Cirilo Tirado Delgado is a Puerto Rican politician and attorney. He served as a member of the Puerto Rico House of Representatives (1973–1985) and Senate (1988–1996).

Biography

Cirilo Tirado Delgado received his Bachelor's and Master's degree from the University of Puerto Rico. He then received his law degree from the Interamerican University of Puerto Rico School of Law, passing the bar exam in 1981. Tirado Delgado also served as teacher for the Puerto Rico Department of Education for 15 years.

Tirado Delgado became a member of the Popular Democratic Party (PPD). He was elected to the Puerto Rico House of Representatives in 1973, representing the District of Guayama until 1985. During the first months of 1985, he served as part of the Cabinet of Governor Rafael Hernández Colón as President of the Industrial Commission. After that, he served as administrator of the State Insurance Fund Commission until 1988. That year, he ran for Senator for the District of Guayama, at the 1988 general elections.
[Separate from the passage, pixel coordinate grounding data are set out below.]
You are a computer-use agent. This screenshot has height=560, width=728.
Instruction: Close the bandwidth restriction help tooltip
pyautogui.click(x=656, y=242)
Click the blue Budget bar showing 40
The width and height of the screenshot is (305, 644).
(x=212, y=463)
Tirado Delgado was reelected at the 1992 general elections.

Tirado Delgado ran again for Senator at the 1996 elections, but lost to the candidates of the New Progressive Party (PNP). After that, he dedicated to work on his law firm in Guayama, Puerto Rico.

Tirado Delgado is married to Quintina Rivera Montañez, a teacher. His son, Cirilo Tirado Rivera, is currently a Senator.

References

External links
Biografía Cirilo Tirado Delgado

Living people
Members of the Senate of Puerto Rico
People from Patillas, Puerto Rico
Popular Democratic Party (Puerto Rico) politicians
Popular Democratic Party members of the House of Representatives of Puerto Rico
University of Puerto Rico alumni
Year of birth missing (living people)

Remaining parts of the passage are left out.